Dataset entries

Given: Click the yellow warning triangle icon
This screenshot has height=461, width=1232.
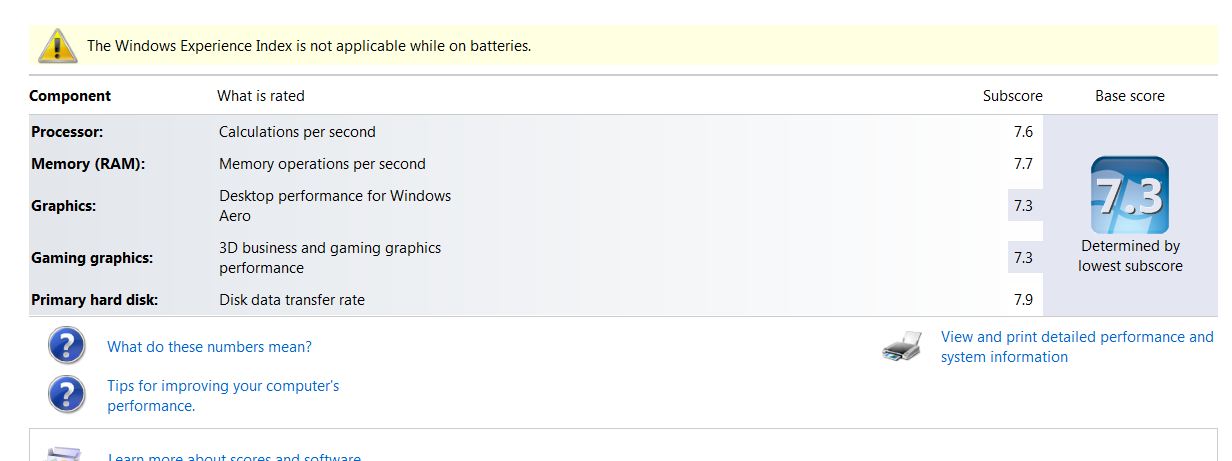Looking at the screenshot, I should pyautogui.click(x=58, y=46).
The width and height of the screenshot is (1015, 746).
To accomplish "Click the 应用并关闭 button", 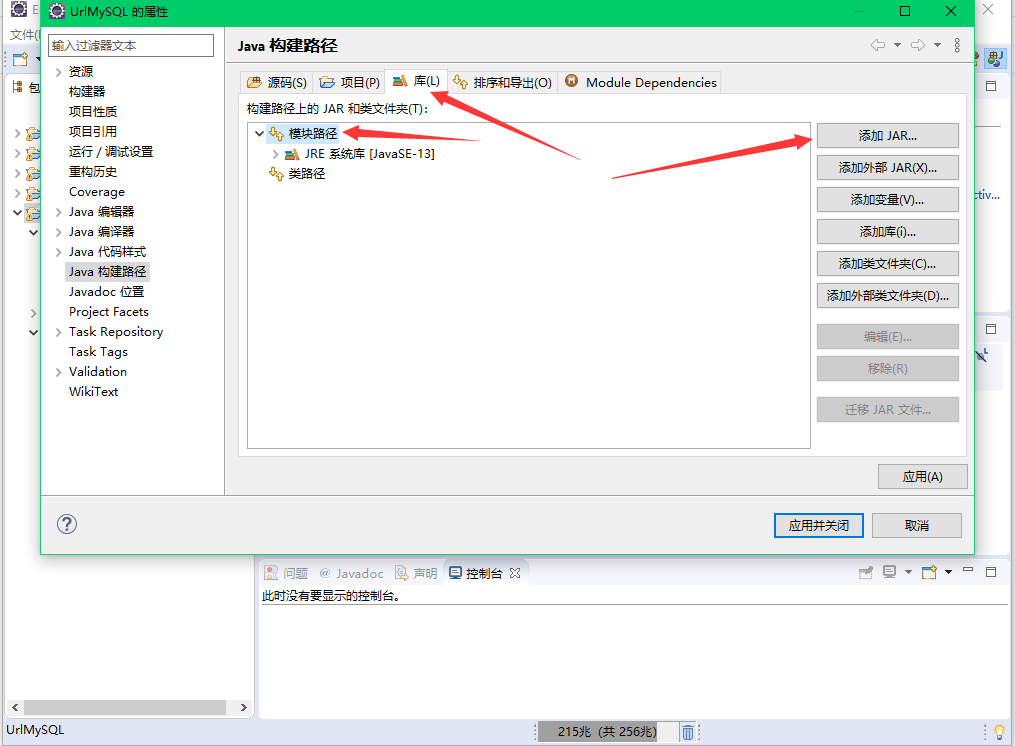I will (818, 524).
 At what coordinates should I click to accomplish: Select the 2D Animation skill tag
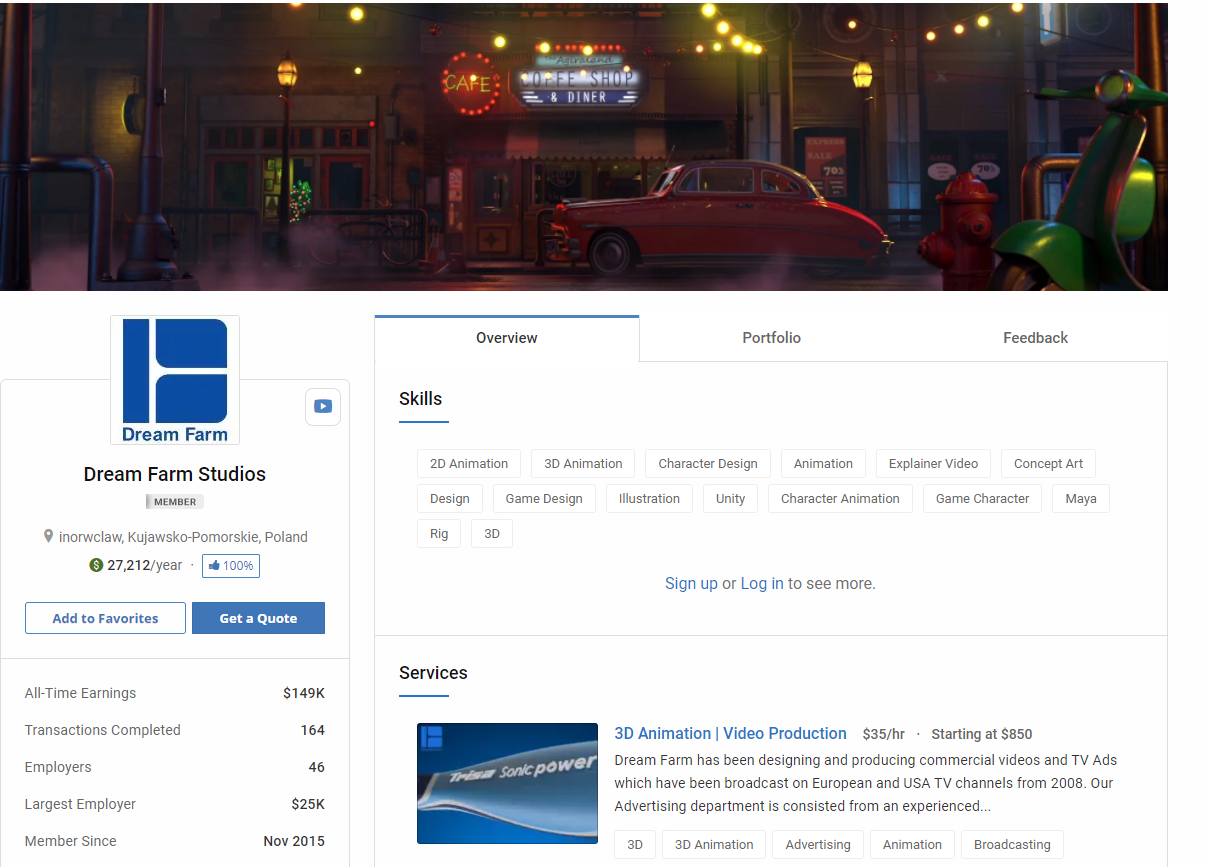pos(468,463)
==
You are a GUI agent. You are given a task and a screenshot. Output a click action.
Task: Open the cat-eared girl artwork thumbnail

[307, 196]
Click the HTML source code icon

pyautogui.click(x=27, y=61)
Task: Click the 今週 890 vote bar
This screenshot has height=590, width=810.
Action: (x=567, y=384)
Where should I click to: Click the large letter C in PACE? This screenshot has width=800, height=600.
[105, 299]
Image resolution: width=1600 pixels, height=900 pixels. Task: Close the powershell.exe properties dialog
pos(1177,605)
==
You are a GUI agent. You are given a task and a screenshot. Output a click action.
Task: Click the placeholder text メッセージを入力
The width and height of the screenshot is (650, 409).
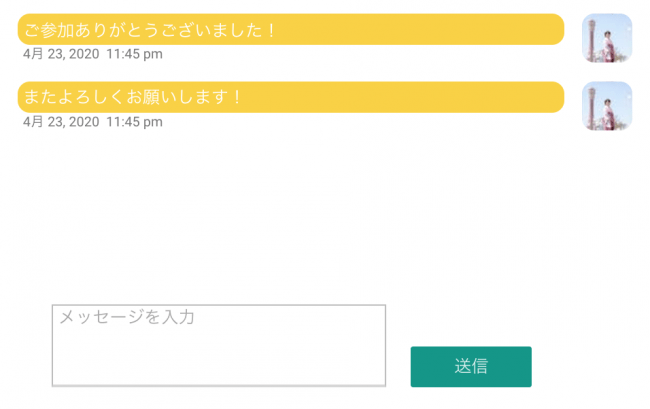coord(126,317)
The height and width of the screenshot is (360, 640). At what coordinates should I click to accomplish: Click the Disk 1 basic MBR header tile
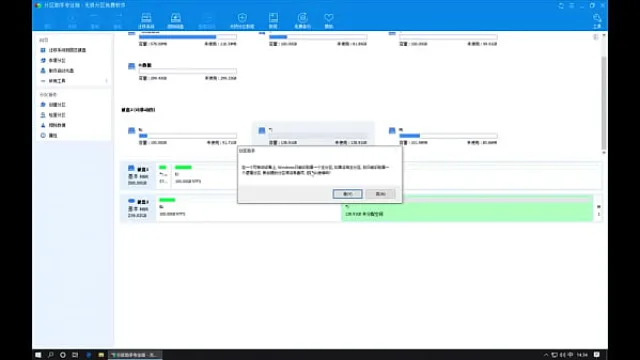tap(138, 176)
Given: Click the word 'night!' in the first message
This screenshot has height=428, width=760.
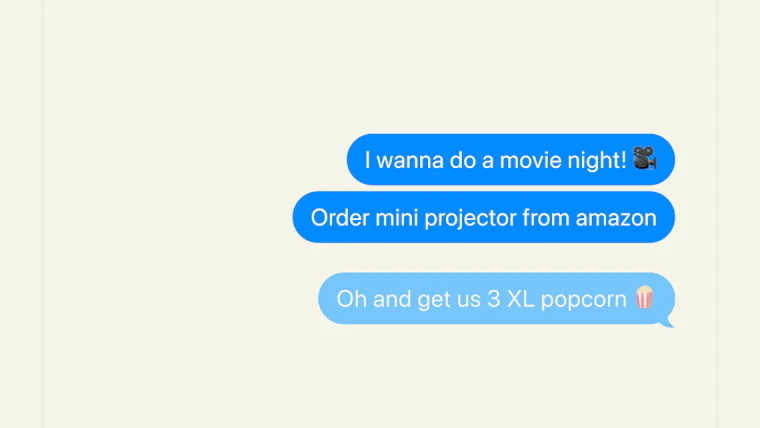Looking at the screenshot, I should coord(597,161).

Your objective — Reproduce the lines above starting at the one with "The width and height of the screenshot is (650, 409)." and ending at the one with "Given: Click the word", both included, exactly and with no pictures.

Exercise output —
The width and height of the screenshot is (650, 409).
coord(126,317)
The height and width of the screenshot is (360, 640). At what coordinates should I click to accomplish: Click the Disk 1 basic MBR header tile
tap(138, 176)
Given: Click the word 'night!' in the first message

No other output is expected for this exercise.